Ce plan aurait, selon la rumeur, un nom : Omega. Il viserait à une compression importante des effectifs et il aurait été enclenché à travers des décisions unilatérales « « comprenant des licenciements de travailleurs (même si ce sont des CDD), d’autres en attente de licenciement ». La Direction des ressources humaines a pris des décisions « arbitraires et abusives à l’encontre de travailleurs titulaires de contrat de travail à durée déterminée (CDD) en procédant au licenciement d’une partie d’entre eux (…) pour incompétence ». Le syndicat s’interroge sur la manière de faire de la Direction générale qui « a évalué pendant toute une année des ouvriers pour les déclarer en fin de parcours incompétents ».
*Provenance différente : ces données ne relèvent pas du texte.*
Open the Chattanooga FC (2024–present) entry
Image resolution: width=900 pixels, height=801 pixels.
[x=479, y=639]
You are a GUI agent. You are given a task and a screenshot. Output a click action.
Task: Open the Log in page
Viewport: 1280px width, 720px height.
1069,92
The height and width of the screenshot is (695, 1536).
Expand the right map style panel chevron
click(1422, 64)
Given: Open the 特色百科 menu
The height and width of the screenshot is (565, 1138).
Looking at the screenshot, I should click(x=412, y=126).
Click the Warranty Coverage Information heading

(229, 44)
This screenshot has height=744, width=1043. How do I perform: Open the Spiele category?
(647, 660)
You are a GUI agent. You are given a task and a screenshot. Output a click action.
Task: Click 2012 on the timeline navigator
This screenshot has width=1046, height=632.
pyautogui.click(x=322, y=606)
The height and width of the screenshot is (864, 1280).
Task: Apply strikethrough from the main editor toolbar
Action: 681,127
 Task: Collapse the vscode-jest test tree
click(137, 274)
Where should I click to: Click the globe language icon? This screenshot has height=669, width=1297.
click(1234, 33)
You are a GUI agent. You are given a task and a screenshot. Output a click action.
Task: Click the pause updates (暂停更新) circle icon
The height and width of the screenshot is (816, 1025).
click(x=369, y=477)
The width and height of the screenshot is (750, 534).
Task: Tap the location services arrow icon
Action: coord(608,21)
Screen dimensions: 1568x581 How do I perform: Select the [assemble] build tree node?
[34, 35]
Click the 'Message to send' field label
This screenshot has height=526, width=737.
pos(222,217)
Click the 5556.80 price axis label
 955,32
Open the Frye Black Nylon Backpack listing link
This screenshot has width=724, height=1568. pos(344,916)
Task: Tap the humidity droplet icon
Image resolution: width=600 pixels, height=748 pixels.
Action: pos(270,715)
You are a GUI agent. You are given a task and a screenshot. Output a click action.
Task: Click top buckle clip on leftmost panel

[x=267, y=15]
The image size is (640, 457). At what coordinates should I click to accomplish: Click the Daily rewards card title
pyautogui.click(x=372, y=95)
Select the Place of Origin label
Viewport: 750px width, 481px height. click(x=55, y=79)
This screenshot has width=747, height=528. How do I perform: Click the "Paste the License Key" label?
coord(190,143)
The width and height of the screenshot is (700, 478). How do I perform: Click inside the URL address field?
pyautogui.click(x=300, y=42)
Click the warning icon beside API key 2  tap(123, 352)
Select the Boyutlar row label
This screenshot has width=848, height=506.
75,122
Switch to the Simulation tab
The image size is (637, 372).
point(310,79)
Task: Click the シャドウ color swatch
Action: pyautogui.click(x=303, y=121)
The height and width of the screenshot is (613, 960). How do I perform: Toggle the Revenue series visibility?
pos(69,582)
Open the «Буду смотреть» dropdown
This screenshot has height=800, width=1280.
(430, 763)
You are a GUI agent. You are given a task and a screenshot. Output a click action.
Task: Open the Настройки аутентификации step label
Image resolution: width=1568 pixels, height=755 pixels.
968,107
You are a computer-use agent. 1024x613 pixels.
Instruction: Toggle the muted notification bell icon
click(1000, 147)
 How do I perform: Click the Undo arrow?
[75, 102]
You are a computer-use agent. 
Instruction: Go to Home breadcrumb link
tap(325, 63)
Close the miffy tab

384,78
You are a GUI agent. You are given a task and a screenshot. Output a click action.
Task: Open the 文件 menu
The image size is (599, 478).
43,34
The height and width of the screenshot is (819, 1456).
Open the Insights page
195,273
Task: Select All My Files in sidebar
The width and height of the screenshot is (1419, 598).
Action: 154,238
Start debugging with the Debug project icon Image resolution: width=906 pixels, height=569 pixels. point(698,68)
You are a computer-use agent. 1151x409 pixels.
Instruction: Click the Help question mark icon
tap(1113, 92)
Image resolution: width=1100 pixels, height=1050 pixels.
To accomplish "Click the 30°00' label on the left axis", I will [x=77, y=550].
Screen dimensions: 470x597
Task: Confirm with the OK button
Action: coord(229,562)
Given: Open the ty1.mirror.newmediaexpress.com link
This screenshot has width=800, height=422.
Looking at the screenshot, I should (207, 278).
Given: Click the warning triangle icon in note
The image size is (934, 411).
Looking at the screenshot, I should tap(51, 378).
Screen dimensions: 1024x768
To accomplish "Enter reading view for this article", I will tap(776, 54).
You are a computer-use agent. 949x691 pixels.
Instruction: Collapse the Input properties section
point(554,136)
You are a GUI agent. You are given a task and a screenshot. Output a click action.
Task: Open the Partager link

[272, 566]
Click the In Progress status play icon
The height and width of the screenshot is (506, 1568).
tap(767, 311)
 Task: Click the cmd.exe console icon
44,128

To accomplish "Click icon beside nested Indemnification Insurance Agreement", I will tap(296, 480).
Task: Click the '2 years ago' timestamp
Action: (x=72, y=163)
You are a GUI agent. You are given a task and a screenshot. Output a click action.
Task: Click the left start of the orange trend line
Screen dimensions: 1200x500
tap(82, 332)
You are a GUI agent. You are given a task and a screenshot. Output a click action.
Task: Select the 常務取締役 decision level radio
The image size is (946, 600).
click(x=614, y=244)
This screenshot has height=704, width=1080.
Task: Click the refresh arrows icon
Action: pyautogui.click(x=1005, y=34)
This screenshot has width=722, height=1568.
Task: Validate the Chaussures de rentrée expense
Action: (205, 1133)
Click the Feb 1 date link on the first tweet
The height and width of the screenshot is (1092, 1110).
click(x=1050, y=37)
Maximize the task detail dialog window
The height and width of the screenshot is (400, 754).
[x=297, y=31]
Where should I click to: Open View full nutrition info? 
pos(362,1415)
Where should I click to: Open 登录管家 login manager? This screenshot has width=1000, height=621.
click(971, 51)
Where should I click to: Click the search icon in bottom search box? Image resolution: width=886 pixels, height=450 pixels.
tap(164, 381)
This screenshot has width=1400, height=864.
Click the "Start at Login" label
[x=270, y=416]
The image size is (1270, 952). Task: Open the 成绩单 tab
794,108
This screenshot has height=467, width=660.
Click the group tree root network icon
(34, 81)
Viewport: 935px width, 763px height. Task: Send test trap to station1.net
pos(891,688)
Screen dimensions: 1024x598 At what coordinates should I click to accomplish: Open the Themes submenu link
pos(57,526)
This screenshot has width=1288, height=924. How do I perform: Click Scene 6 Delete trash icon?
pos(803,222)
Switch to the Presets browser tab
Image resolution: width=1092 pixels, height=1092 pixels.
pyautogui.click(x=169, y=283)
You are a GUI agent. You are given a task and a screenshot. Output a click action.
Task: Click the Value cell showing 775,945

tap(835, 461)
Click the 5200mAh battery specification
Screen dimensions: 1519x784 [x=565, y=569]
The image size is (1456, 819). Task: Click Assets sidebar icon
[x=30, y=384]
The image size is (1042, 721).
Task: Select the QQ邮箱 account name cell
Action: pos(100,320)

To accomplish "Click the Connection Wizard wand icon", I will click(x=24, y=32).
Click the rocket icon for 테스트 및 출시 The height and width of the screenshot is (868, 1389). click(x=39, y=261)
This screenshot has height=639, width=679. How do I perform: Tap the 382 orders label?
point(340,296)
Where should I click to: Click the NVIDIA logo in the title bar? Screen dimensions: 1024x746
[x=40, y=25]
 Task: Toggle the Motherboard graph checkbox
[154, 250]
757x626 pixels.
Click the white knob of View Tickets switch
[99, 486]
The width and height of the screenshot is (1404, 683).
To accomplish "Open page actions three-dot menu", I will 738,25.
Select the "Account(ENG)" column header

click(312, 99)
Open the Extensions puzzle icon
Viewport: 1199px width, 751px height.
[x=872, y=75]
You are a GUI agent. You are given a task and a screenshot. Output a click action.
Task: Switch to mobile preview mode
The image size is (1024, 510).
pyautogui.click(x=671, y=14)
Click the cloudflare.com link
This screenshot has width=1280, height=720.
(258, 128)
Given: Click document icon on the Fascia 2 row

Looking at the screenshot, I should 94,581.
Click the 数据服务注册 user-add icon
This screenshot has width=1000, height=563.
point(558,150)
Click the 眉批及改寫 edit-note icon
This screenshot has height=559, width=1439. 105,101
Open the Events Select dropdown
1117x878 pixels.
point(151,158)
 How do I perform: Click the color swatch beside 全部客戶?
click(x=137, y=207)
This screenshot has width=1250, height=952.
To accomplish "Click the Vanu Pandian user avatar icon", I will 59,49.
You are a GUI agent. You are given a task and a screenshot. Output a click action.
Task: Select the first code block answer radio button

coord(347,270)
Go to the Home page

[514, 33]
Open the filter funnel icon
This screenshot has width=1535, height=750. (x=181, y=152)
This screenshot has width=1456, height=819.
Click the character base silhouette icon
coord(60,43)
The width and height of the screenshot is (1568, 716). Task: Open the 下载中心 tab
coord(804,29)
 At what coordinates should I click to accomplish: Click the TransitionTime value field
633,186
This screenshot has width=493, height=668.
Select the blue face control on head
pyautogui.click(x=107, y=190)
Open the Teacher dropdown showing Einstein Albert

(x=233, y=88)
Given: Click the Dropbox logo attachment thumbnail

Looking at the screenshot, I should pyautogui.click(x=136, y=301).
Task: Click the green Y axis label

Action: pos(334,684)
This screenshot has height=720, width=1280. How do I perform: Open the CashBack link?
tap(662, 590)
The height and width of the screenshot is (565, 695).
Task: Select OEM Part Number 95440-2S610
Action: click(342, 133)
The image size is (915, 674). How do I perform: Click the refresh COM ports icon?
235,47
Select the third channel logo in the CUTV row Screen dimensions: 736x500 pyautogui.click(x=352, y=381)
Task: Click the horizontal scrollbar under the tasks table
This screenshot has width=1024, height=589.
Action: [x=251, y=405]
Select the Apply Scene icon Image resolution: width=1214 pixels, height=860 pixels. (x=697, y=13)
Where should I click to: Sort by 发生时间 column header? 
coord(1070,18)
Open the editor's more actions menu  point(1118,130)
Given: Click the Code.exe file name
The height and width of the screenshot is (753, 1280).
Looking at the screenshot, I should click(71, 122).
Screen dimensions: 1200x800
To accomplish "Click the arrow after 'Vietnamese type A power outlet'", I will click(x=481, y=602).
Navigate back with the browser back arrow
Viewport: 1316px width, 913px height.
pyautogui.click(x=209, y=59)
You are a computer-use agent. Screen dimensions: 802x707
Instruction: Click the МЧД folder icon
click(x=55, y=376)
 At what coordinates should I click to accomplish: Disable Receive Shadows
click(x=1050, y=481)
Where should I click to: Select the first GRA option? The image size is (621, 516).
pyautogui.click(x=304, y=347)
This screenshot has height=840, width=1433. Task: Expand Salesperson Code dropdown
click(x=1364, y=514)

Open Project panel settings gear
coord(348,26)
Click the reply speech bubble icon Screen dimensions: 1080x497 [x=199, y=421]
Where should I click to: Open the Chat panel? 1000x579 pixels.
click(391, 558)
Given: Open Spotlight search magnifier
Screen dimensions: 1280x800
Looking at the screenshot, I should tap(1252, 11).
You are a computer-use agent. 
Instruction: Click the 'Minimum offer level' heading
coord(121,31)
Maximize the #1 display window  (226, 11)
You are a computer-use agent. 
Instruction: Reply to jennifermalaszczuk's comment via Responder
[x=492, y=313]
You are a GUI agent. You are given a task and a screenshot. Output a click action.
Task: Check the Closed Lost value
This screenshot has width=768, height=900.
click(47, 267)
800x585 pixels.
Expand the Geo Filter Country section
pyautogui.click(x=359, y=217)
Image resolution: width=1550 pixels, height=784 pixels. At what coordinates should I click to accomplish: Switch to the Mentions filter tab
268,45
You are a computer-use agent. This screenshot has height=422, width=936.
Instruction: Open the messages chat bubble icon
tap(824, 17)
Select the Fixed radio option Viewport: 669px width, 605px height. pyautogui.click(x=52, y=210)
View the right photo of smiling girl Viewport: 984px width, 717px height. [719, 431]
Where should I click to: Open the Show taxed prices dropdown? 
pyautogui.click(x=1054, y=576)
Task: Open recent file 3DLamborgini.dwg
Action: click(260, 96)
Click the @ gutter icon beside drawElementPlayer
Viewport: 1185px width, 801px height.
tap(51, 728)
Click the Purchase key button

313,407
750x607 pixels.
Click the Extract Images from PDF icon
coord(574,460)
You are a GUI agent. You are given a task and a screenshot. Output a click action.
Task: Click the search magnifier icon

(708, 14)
Or, précise le syndicat, au regard du droit du travail et de la convention d’entreprise, il n’existe pas de période d’essai qui dure une année. C’est « loin du bon sens et en totale contradiction », selon le syndicat qui indique avoir demandé au Directeur des ressources de revenir sur sa décision « illégale » qui risque d’avoir des « répercussions négatives ». Sans succès. La direction a maintenu sa décision et le syndicat l’assimile à de la provocation. La direction a-t-elle considéré que la « fiabilité écorchée » du syndicat en raison du long épisode des luttes internes la dispensait de consulter le partenaire social ? C’est ce que semble croire le syndicat qui met en garde sur le fait que les décisions prises risquent de torpiller la stabilité sociale et créer des remous au sein des travailleurs.
La direction : Oméga est un simple outil d’évaluation
Dans les faits, la direction générale d’ArcelorMittal a signifié une fin de contrat à 24 titulaires de CDD (contrats à durée déterminée) sur 217 candidats. Mohamed Guedha, directeur de la communication au sein du complexe sidérurgique, a indiqué que la décision de fin de contrat est intervenue après une année d’évaluation (2 contrats de 6 mois). Cette évaluation « s’étant avérée non concluante, nous avons décidé de rompre la relation de travail. » Mohamed Guedha dément que cette décision entre dans le cadre d’un plan social comme le suggère le syndicat d’entreprise. « Cela ne rentre dans aucun plan social et ça n’est pas une compression d’effectifs », rassure le responsable. Quant au supposé plan de compression OMEGA dont parle le syndicat, M. Guedha fait observer que ce dernier n’est qu’un « outil d’évaluation et de mesure de la performance de l’entreprise », tant en termes de coût, de gestion des ressources humaines, de qualité des produits ainsi que de vente.
Le syndicat d’ArcelorMittal estime que le « dialogue social » est rompu et que la direction entend le mettre devant le fait accompli. Conséquences de cet « unilatéralisme », des dossiers importants tels que la nouvelle grille des salaires, la révision des indemnités de nuisances, l’avancement de la mise en œuvre de l’investissement, la situation des travailleurs de la sous-traitance constituant le réservoir de tout recrutement, sont gelés. Le syndicat, sans donner de détails, entend entreprendre prochainement les actions nécessaires pour désamorcer cette nouvelle crise. Pour rappel, ArcelorMittal projette de porter la capacité de production du complexe d’El-Hadjar à 1,4 millions de tonnes avant de monter à 2 millions de tonnes en 2015. Un accord avec le partenaire algérien, Sider, prévoit un investissement de 200 millions d’euros.